Circular Polarizing Filters are used to increase color saturation, like darkening blue skies so that white clouds stand out. It eliminates reflections from non-metallic surfaces like glass and water. It helps reduce softness in scenery caused by atmospheric haze. This filter will not change the overall color balance of a photograph.
Polarizers are commonly used to control glare on water and to allow the camera to see below the surface. They are also used to reduce glare on car bumpers and to control reflections on plate-glass windows. Polarizers are so versatile that they can perform the opposite functions as well. Some cinematographers use polarizers to increase or enhance reflections, simply by changing the filter?s setting. "Circular" refers not to the shape, but a special design that does not interfere with metering of auto exposure or auto focus systems
There is virtually no limit to the new ways Directors of Photography find to use effective polarizers. A few examples of what they can do include:
- Darkening skies in color photography for dramatic impact. While graduated neutral density filters can also be used to achieve this effect, the need to position their transition line accurately precludes their use in many applications.
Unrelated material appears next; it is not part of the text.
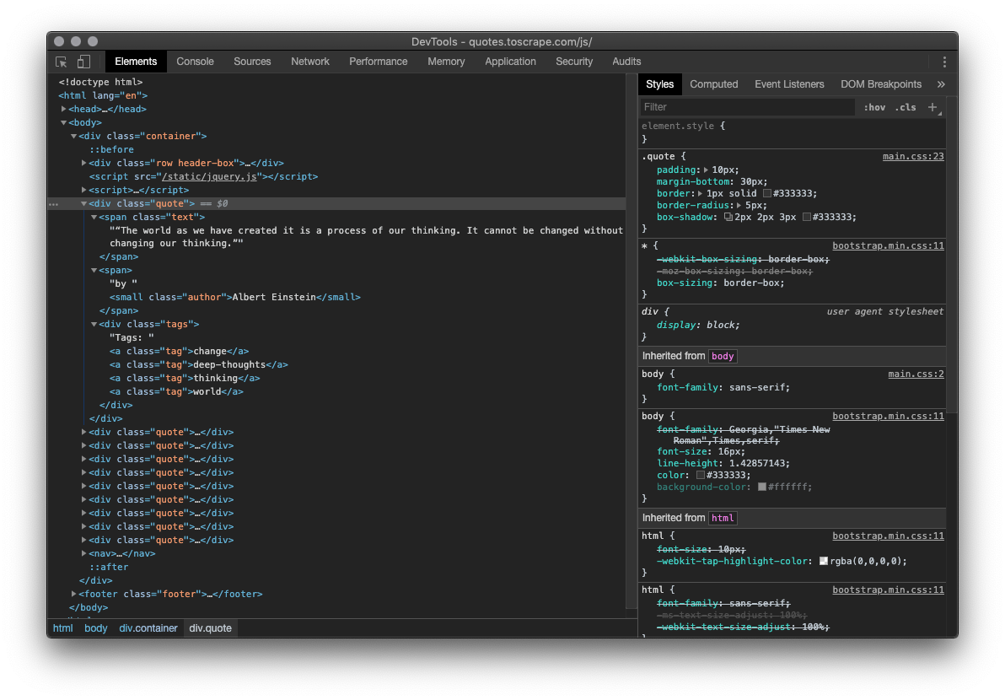Screen dimensions: 1005x700
Task: Open the main.css:23 source link
Action: 912,157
Polarizers do not suffer from this limitation.
- Suppressing reflections and capturing truer color when filming actors through a windshield, and from other rigged-car camera positions.
- Greatly adding to the drama and appeal of the shot when photographing food (particularly meat or liquids).
- Increasing the color saturation of any object with a glossy surface.
In summary, virtually any subject involving glare or reflections, or that is illuminated with specular light, can be improved through the skillful use of a quality polarizing filter.